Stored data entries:
•••

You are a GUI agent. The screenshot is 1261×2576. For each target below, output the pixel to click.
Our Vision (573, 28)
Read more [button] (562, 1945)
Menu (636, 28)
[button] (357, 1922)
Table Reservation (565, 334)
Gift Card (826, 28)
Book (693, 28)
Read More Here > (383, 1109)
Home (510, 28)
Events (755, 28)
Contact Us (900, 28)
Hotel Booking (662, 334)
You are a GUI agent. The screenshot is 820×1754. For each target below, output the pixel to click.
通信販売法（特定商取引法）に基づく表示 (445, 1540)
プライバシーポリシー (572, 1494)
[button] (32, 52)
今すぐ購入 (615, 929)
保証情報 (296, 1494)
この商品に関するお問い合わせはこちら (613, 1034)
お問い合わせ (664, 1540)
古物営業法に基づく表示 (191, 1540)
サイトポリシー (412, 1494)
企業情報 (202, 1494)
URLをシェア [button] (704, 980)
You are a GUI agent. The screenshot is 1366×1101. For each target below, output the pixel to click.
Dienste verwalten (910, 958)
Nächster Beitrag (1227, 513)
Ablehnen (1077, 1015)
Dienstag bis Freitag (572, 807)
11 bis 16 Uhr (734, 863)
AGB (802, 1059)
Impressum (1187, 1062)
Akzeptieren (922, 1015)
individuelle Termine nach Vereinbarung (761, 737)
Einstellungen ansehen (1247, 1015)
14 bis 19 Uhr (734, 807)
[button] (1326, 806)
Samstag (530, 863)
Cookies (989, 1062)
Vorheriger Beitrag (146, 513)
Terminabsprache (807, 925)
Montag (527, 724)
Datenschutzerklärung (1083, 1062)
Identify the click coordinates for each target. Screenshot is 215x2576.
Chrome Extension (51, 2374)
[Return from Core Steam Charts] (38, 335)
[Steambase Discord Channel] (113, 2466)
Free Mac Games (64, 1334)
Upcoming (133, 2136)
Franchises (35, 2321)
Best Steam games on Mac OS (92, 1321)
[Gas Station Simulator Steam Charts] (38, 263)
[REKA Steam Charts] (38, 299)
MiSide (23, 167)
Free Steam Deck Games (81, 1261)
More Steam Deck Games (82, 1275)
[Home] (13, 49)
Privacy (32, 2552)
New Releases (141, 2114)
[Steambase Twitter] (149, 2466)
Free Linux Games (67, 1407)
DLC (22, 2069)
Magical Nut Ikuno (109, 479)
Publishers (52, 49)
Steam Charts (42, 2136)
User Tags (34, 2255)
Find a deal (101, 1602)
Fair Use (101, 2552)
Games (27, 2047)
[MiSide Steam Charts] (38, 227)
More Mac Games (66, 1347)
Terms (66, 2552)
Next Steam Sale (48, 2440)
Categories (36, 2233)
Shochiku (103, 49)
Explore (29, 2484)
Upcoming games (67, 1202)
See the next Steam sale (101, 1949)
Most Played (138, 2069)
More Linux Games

•••

TASK REQUIREMENTS:
Take the line above containing "Home (510, 28)", the line containing "New Releases (141, 2114)", and all lines in between, and copy them exactly without anything else.

SOLUTION:
Home (510, 28)
Events (755, 28)
Contact Us (900, 28)
Hotel Booking (662, 334)
You are a GUI agent. The screenshot is 820×1754. For each target below, output the pixel to click.
通信販売法（特定商取引法）に基づく表示 (445, 1540)
プライバシーポリシー (572, 1494)
[button] (32, 52)
今すぐ購入 (615, 929)
保証情報 (296, 1494)
この商品に関するお問い合わせはこちら (613, 1034)
お問い合わせ (664, 1540)
古物営業法に基づく表示 (191, 1540)
サイトポリシー (412, 1494)
企業情報 (202, 1494)
URLをシェア [button] (704, 980)
You are a GUI agent. The screenshot is 1366×1101. For each target below, output the pixel to click.
Dienste verwalten (910, 958)
Nächster Beitrag (1227, 513)
Ablehnen (1077, 1015)
Dienstag bis Freitag (572, 807)
11 bis 16 Uhr (734, 863)
AGB (802, 1059)
Impressum (1187, 1062)
Akzeptieren (922, 1015)
individuelle Termine nach Vereinbarung (761, 737)
Einstellungen ansehen (1247, 1015)
14 bis 19 Uhr (734, 807)
[button] (1326, 806)
Samstag (530, 863)
Cookies (989, 1062)
Vorheriger Beitrag (146, 513)
Terminabsprache (807, 925)
Montag (527, 724)
Datenschutzerklärung (1083, 1062)
Identify the click coordinates for each target. Screenshot is 215x2576.
Chrome Extension (51, 2374)
[Return from Core Steam Charts] (38, 335)
[Steambase Discord Channel] (113, 2466)
Free Mac Games (64, 1334)
Upcoming (133, 2136)
Franchises (35, 2321)
Best Steam games on Mac OS (92, 1321)
[Gas Station Simulator Steam Charts] (38, 263)
[REKA Steam Charts] (38, 299)
MiSide (23, 167)
Free Steam Deck Games (81, 1261)
More Steam Deck Games (82, 1275)
[Home] (13, 49)
Privacy (32, 2552)
New Releases (141, 2114)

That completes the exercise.